Vascular hypoperfusion, extracellular matrix remodeling and axon loss are pathological characteristics of the glaucomatous optic nerve head. We report a novel study demonstrating transcriptional responses in optic nerve lamina cribrosa (LC) cells exposed to in vitro hypoxic stress. Primary cultures of human glial fibrillary acid protein (GFAP) negative LC cells were generated from four donors. Cells were exposed to 24 hours of hypoxic stress (1% O2) or normoxia (21% O2). Hypoxia responsive genes were identified using Affymetrix HG-U133A microarrays (n = 3) and validated with real time PCR (n = 3).

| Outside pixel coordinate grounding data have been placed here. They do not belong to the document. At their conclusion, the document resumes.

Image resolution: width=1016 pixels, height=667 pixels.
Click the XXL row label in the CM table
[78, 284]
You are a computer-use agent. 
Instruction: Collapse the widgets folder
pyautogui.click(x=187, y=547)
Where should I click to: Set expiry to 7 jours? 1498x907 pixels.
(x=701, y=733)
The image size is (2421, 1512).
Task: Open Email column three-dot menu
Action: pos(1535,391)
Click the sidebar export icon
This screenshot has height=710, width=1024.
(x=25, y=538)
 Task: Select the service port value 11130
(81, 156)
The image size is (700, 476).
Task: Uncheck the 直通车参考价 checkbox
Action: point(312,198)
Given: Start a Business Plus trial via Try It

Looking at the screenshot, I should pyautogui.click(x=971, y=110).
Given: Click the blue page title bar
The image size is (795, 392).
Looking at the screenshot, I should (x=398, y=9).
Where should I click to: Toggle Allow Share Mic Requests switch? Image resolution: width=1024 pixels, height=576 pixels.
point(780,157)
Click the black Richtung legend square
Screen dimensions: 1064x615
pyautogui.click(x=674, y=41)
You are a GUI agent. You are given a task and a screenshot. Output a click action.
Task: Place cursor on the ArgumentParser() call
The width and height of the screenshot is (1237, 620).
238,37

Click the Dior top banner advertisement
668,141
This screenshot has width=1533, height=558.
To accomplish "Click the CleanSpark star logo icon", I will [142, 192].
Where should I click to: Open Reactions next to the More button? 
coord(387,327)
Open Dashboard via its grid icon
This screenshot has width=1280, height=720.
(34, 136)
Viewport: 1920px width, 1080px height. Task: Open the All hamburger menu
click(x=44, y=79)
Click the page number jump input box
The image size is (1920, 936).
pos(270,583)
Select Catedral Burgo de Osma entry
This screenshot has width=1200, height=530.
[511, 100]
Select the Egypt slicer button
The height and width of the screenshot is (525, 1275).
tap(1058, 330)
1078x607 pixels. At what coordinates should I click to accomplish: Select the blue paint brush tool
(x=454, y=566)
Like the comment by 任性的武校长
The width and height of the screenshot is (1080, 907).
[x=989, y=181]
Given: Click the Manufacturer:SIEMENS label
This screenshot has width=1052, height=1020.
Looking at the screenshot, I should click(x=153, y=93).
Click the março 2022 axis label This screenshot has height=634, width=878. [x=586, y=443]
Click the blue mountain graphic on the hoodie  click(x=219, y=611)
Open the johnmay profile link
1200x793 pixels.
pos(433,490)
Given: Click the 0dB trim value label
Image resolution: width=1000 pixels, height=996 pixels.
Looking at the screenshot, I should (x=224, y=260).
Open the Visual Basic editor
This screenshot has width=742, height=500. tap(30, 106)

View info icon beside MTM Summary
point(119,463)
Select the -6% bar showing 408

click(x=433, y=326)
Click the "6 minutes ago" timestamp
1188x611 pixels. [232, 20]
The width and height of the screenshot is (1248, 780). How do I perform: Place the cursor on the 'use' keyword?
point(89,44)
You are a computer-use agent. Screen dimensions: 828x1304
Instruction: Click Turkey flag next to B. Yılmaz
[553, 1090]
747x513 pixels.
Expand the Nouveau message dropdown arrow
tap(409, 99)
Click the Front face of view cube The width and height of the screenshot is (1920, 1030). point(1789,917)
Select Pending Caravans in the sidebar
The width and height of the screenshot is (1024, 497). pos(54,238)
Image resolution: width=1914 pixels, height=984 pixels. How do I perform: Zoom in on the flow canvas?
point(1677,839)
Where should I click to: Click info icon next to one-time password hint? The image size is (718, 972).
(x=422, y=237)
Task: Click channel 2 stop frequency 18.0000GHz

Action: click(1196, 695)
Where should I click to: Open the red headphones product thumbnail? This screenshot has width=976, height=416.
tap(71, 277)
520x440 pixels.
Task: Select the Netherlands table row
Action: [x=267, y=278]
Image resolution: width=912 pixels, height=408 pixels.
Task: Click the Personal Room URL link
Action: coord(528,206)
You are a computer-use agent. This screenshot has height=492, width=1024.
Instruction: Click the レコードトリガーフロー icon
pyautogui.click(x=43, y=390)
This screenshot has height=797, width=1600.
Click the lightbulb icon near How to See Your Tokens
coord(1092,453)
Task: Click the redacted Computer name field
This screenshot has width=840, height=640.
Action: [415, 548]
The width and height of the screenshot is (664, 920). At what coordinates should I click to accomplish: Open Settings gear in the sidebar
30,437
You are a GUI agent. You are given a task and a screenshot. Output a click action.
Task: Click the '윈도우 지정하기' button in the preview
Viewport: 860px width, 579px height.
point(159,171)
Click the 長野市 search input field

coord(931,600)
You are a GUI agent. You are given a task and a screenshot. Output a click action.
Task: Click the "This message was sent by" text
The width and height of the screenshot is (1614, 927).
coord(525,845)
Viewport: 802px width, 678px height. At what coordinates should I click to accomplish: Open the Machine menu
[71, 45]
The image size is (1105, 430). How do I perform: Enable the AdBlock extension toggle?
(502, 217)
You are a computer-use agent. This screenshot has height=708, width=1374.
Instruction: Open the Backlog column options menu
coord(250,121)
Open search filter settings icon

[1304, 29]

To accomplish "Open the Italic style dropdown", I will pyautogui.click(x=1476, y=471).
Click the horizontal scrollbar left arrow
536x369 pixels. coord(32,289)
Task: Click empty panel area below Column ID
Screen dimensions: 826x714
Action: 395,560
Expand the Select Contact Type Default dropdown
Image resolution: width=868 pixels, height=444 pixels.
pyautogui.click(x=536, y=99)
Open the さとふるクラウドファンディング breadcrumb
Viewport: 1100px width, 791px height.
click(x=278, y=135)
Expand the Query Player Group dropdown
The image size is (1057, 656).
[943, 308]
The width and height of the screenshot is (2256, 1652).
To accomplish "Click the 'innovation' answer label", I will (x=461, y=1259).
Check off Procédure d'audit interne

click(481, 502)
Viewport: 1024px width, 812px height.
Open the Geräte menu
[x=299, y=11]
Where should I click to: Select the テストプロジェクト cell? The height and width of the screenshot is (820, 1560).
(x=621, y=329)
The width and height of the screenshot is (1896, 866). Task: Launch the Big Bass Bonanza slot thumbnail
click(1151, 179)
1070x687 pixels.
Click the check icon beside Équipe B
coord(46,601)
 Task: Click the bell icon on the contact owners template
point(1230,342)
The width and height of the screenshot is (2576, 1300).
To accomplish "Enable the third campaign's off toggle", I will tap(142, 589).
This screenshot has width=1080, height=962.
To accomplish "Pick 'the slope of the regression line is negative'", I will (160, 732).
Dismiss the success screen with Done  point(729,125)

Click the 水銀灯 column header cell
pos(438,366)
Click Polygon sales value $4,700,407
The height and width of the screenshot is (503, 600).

Secreted protein was measured by ELISA (n = 4) and cellular protein by Western blot (n = 4). Expression data were annotated with NIH DAVID software and putative transcription factor sites in hypoxia-responsive gene promoters were identified using Core_TF software. Hypoxia-sensitive genes included those involved in apoptosis (e.g., BNIP3), neurogenesis (e.g., STC1), extracellular matrix (e.g., MIF, DDR1/TrkE, and IGFR2), mitochondrion (e.g., CYP1B1) and angiogenesis (e.g., VEGF). Real time PCR for selected genes supported the expression changes identified by microarray. ELISA and Western blot validated corresponding changes in protein production. Promoter sequence interrogation revealed putative conserved transcription factor binding sites (e.g., HIF and CREB) in the promoters of the hypoxia responsive genes. Our data show that LC cell gene expression is sensitive to reduced oxygen levels in vitro and provides bioinformatic evidence of the potential transcriptional regulators of this response.